*** Reading passage
Periodic inspection of the integrity of welds is essential for maintaining safe and efficient operation of critical assets. Methods based on ultrasound have numerous advantages – they are fast, accessible and non-disruptive – but they meet serious obstacles when used on thick welds with a complex microstructure. The H2020 ADVISE project developed and demonstrated techniques to address these challenges in the nuclear energy context. For most of these, the knowledge of the internal material structure of the weld is essential. Building up foundations laid by ADVISE, iWeld aims to progress towards implementing the imaging and characterisation methods in-situ and broaden their application scope beyond the nuclear energy sector. The project will combine insights from a wide spectrum of industries to construct a comprehensive weld library which will be used to train an AI model predicting the internal material structure of the weld. These predictions will be used in further refined inversion and imaging algorithms to deliver a comprehensive inspection planning workflow. The ambition of iWeld is to transform the way to perform ultrasonic inspection on complex welds across several branches of industry and to deliver open tools to support their development.
******
● **Problems to solve**
**1)** According to the passage on weld inspection, what will the comprehensive weld library be used to train?
**2)** Write a continuation of the passage on weld inspection, beginning after its final sentence.
The data is separate material with no connection to the passage on weld inspection.
*** Dataset excerpts
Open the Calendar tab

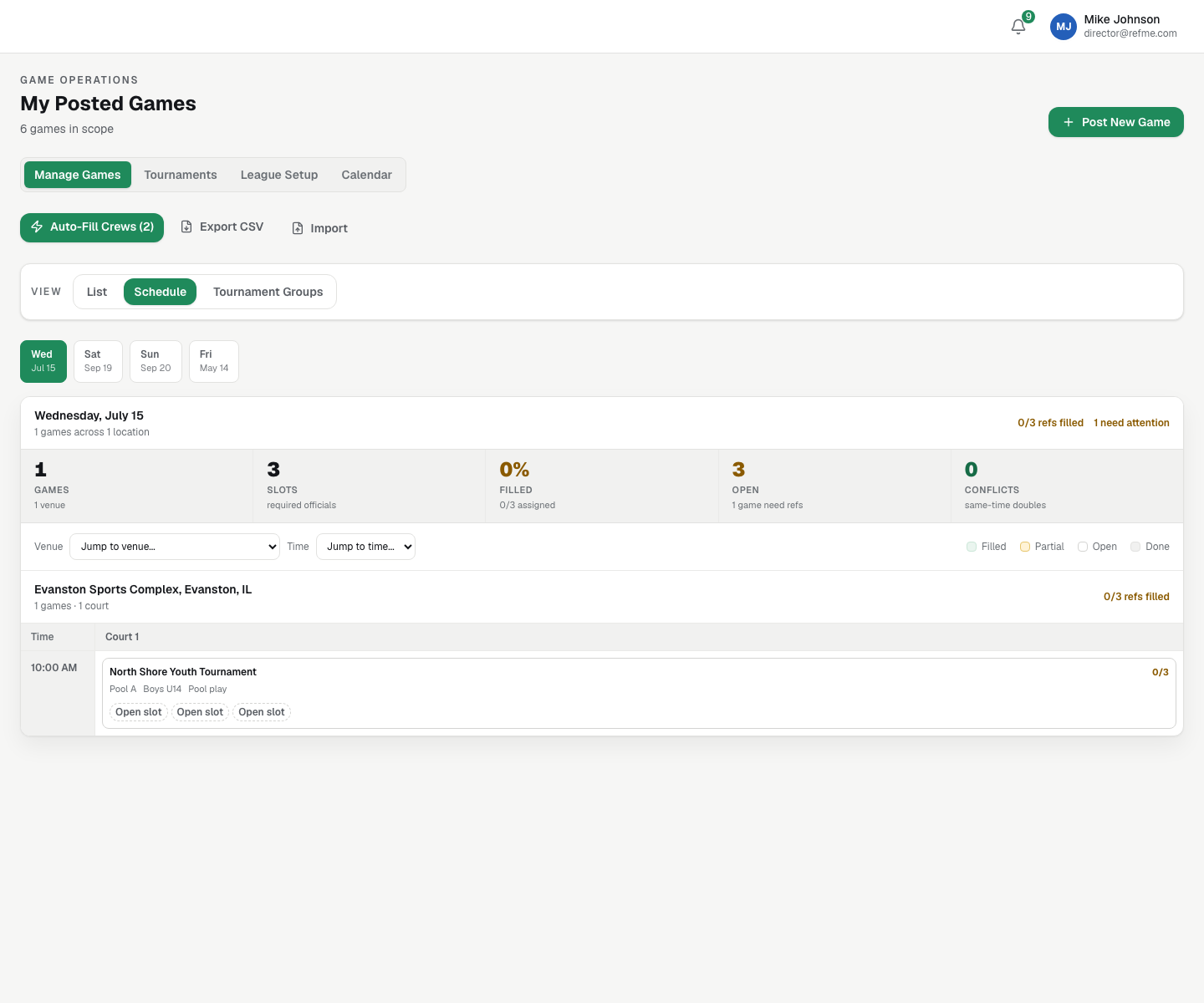(x=366, y=175)
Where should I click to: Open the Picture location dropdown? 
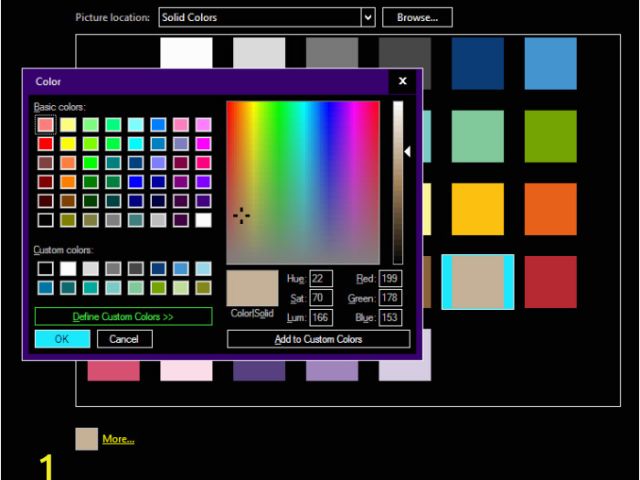pyautogui.click(x=368, y=17)

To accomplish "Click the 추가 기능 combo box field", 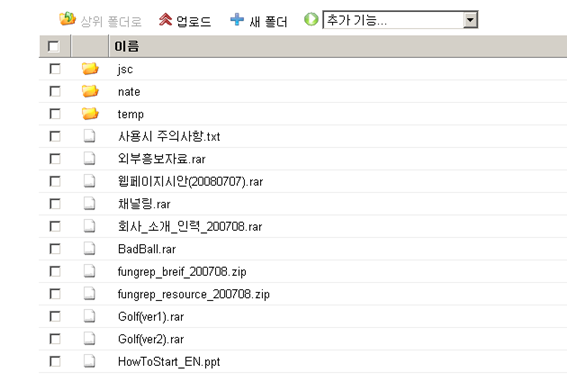I will 400,20.
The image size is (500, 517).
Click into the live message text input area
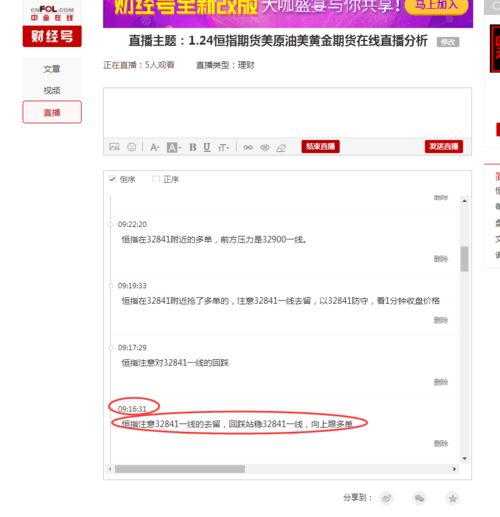pos(287,113)
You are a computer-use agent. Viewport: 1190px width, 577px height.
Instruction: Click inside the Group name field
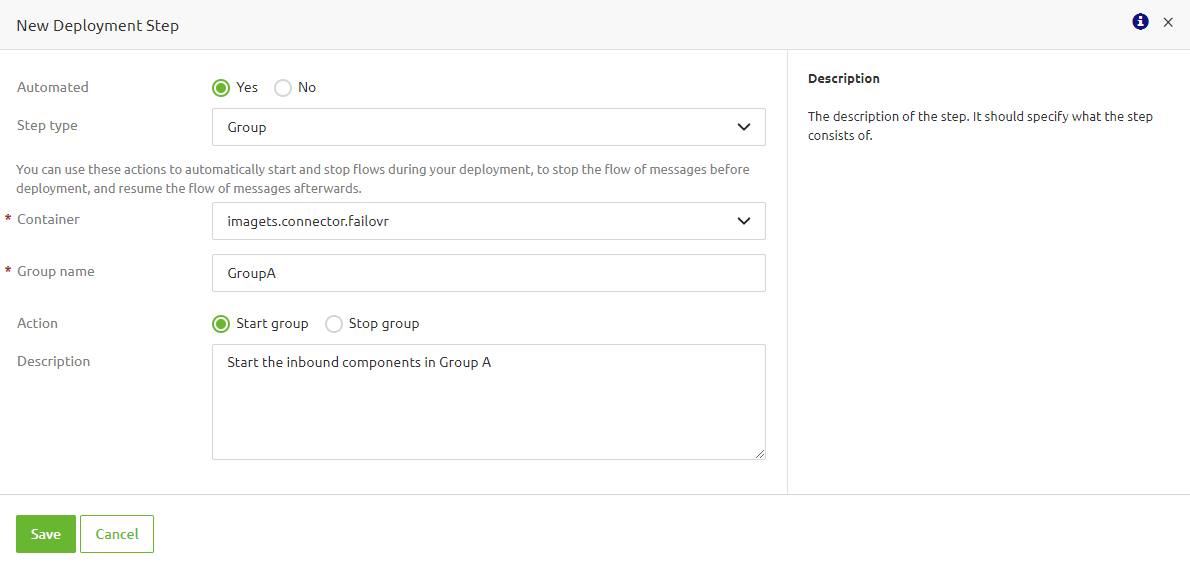[488, 272]
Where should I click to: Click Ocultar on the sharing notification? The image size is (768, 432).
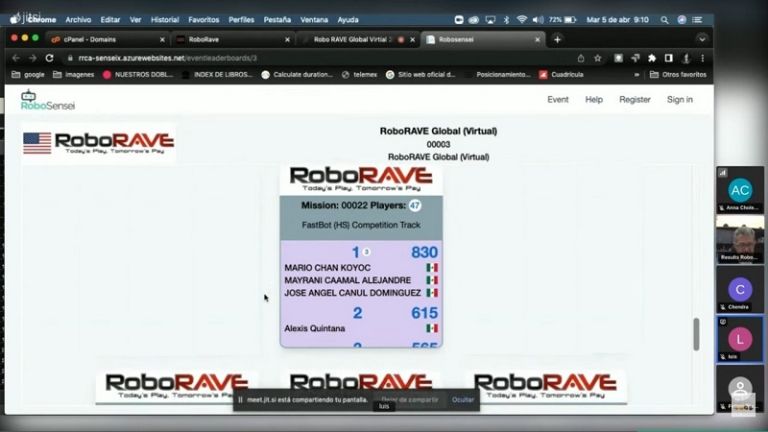(x=463, y=399)
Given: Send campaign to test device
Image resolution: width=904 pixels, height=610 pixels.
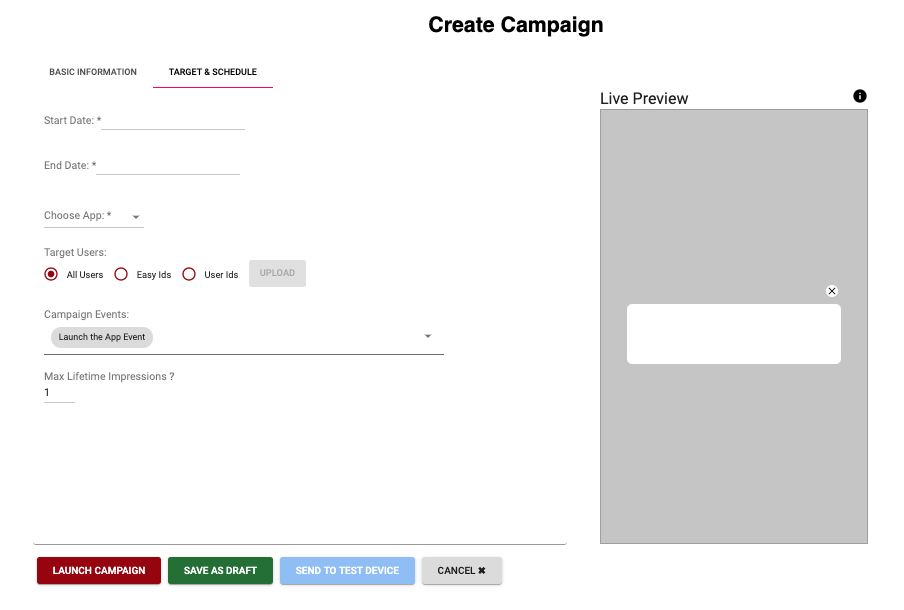Looking at the screenshot, I should pyautogui.click(x=347, y=570).
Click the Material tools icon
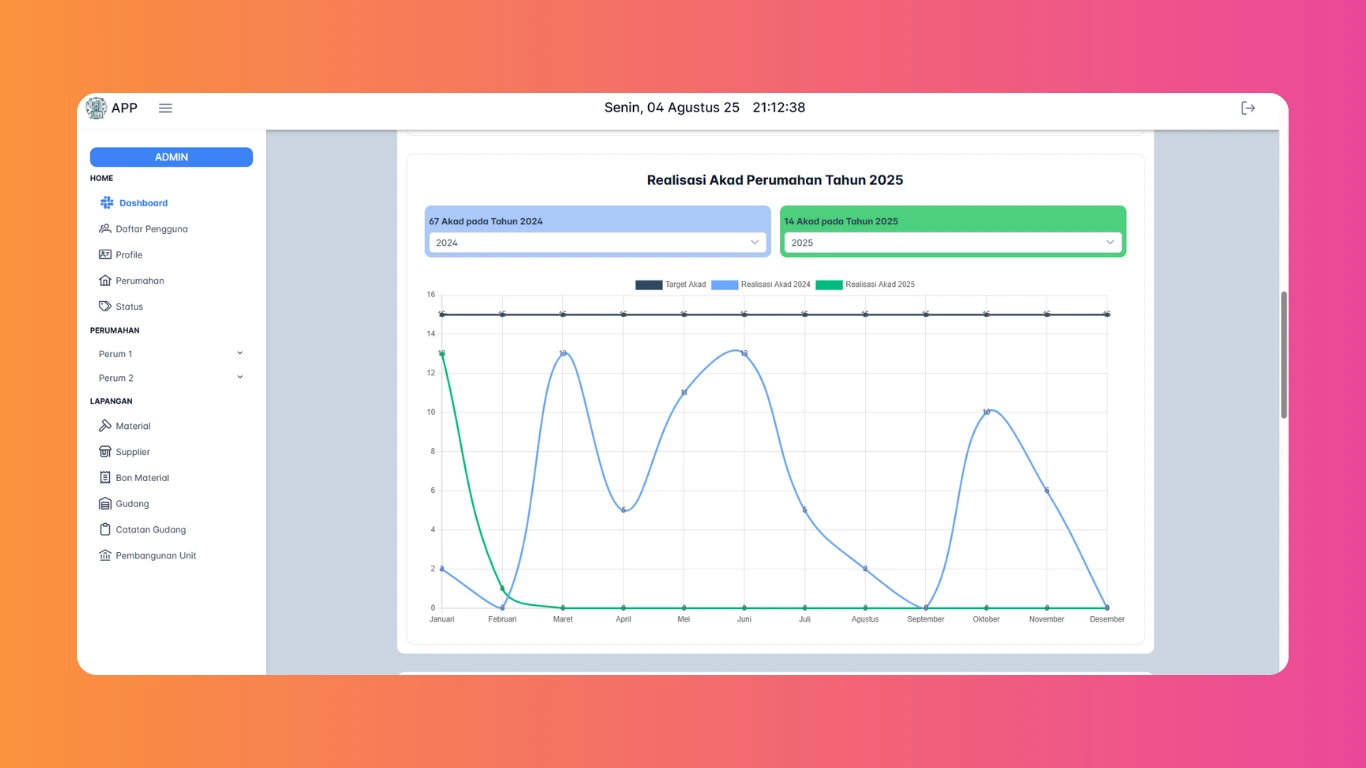 click(105, 426)
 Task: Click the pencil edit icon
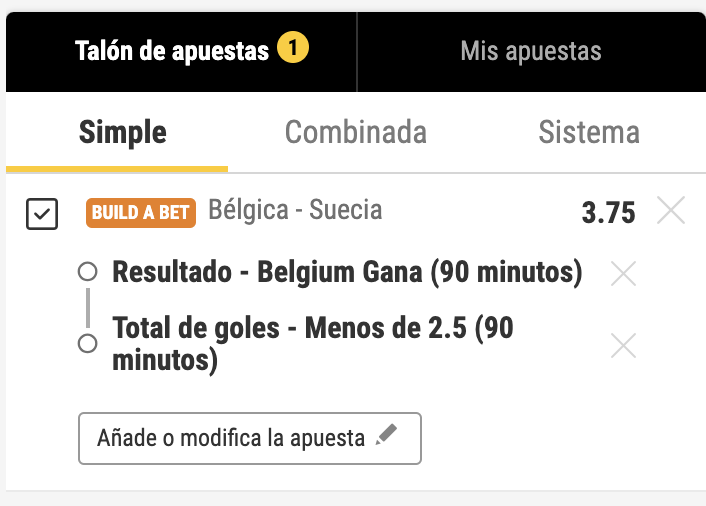point(386,436)
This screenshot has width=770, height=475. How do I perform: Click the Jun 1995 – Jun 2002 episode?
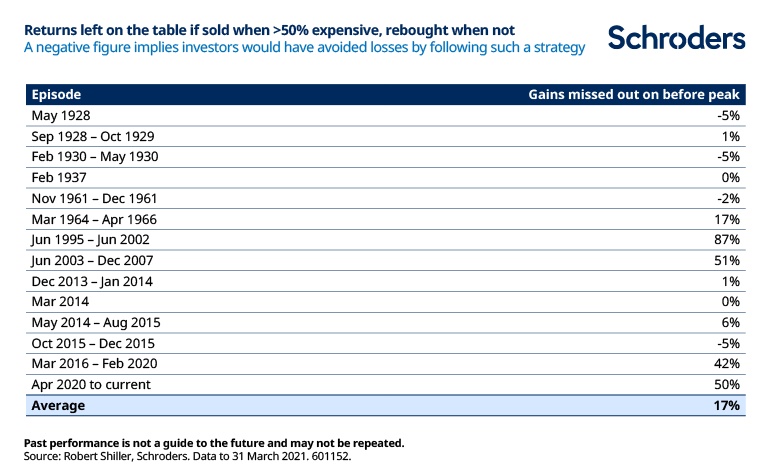[92, 240]
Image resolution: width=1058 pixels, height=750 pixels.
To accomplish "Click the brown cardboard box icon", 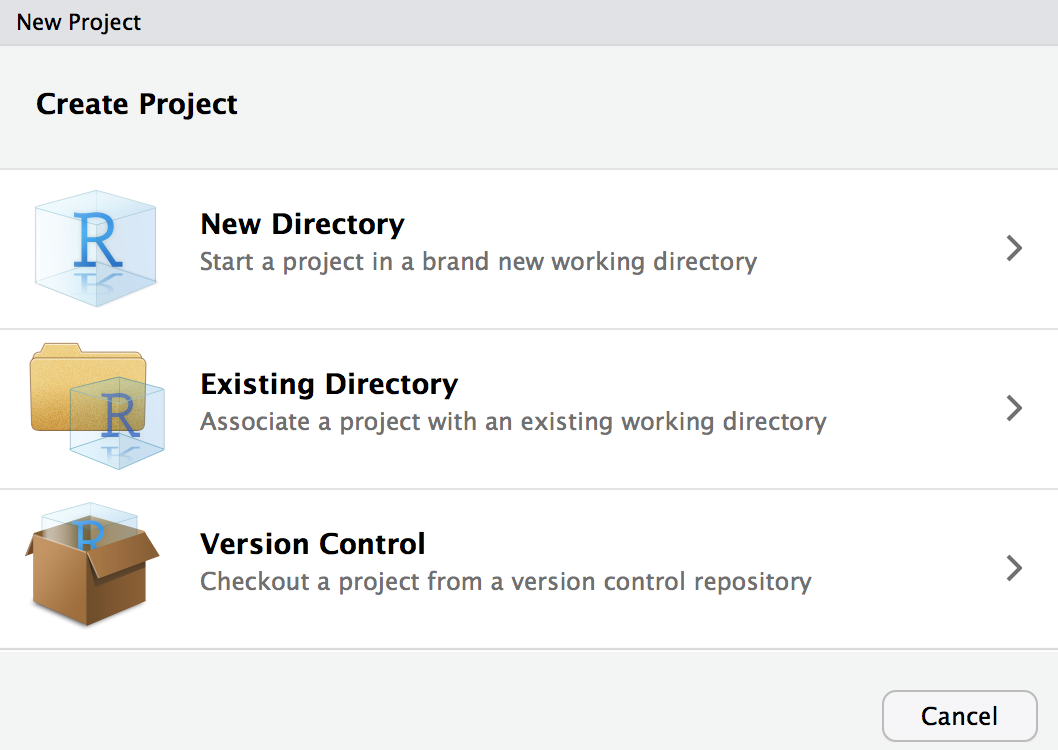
******
● **Responses**
**1)** An AI model that predicts the internal material structure of the weld.

**2)**
ADVISE aims to advance the ultrasonic inspection of complex structured materials, for which conventional ultrasonic techniques suffer from severe performance limitations due to the micro and/or macro-structure. The project relies on a multi-pronged strategy: - Model-assisted inspection enhancement tools allow the iterative optimisation of customised transducers and associated excitation signals, to specify the most appropriate inspection approach. - Novel in-situ characterisation techniques acquire specific information about the structure to be inspected; then model-assisted optimisation tools fine-tune the inspection parameters in the field. - Model-assisted diagnostic tools take a-priori, model-predicted and in-situ obtained information into account to fully exploit the information contained in full matrix capture (FMC) acquisitions, using adaptive imaging methods, backscatter filtering and inversion strategies. The main output of the project is thus a step change improvement in performance in terms of inspectable depth, defect detection and characterisation accuracy. For austeno-ferritic cast components, an increase of the inspectable depth of 70 to 85 mm is aimed for. Equally importantly, the in-situ characterisation for specific inspections will provide the confidence needed to make safe decisions from measured indications without the significant conservatism that is needed in many cases currently. ADVISE brings together leading experts and key stakeholders with long-term commitments to this subject, covering construction, operation, and all aspects of in-service inspection. They will collaborate for new nuclear power constructions, maintenance of ageing power stations and safe operation of plants at end of life, addressing both Western European and Russian designs. An Industrial Advisory Board will play a major role throughout the project to guarantee a focus on the key issues and thereby ensure rapid deployment of the ADVISE developed techniques and tools.